● Task: Quote word for word the lines below, starting at the first line and ending with the line that contains "The width and height of the screenshot is (1920, 1040).", both included.

Working data start

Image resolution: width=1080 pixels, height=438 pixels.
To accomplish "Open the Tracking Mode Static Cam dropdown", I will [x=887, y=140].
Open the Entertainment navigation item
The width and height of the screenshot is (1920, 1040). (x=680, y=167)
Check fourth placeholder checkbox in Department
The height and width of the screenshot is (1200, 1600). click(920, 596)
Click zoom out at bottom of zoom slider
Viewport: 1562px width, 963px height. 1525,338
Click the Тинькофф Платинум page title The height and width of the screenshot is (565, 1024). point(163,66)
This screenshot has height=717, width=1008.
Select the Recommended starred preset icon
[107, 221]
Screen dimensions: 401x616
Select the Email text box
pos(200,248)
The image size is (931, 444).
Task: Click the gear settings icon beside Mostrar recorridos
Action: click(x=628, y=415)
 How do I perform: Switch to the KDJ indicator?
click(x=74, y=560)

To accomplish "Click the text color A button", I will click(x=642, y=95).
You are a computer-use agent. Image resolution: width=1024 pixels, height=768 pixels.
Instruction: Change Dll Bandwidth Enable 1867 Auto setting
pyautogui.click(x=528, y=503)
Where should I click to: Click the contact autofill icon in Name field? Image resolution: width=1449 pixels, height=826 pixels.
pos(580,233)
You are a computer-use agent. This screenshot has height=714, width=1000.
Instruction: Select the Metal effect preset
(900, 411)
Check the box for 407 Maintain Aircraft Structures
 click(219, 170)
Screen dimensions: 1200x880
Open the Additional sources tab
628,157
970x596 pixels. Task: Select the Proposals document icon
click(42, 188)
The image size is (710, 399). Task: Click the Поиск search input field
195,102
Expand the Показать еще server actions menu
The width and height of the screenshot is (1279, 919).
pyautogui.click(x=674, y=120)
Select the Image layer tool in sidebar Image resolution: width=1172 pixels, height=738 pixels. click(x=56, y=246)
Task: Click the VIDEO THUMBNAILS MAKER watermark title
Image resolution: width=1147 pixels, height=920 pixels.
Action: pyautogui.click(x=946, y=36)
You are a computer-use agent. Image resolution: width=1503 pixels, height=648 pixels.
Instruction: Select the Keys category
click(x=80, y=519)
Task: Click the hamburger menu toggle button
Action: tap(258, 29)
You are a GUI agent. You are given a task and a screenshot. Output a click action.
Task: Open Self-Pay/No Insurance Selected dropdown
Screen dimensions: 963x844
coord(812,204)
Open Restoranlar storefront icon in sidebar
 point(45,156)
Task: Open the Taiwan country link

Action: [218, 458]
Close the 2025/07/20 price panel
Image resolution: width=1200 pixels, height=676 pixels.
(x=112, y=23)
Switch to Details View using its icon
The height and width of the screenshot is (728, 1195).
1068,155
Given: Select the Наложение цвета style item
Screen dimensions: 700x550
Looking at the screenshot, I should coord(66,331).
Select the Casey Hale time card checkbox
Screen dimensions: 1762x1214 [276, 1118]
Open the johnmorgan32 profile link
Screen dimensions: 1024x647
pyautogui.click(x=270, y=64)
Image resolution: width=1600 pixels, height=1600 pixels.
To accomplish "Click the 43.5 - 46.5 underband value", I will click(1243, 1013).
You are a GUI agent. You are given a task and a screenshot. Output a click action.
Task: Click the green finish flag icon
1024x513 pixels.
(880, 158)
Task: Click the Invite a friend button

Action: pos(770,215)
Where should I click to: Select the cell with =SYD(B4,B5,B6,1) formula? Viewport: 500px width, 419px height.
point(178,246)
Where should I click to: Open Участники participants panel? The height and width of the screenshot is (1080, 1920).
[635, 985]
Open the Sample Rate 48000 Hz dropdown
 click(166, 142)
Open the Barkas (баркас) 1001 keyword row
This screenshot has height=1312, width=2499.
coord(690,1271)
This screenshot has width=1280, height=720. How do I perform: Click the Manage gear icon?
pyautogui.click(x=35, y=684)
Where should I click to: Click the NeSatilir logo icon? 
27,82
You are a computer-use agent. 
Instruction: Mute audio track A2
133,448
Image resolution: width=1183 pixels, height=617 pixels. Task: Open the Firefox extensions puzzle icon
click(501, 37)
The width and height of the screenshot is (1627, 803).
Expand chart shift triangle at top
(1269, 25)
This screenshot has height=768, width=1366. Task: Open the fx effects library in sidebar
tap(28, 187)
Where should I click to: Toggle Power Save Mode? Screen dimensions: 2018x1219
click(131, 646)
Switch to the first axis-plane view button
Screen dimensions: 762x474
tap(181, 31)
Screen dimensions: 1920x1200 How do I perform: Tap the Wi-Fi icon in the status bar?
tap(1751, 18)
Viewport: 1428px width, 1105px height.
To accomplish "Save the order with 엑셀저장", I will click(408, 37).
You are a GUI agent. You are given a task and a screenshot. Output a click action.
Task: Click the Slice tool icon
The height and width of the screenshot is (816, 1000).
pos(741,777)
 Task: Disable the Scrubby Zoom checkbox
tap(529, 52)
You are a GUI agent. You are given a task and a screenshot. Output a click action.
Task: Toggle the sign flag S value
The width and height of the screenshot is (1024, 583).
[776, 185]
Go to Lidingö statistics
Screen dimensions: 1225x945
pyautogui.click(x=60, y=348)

Working data end

● Response:
Image resolution: width=1080 pixels, height=438 pixels.
To accomplish "Open the Tracking Mode Static Cam dropdown", I will [x=887, y=140].
Open the Entertainment navigation item
The width and height of the screenshot is (1920, 1040). (x=680, y=167)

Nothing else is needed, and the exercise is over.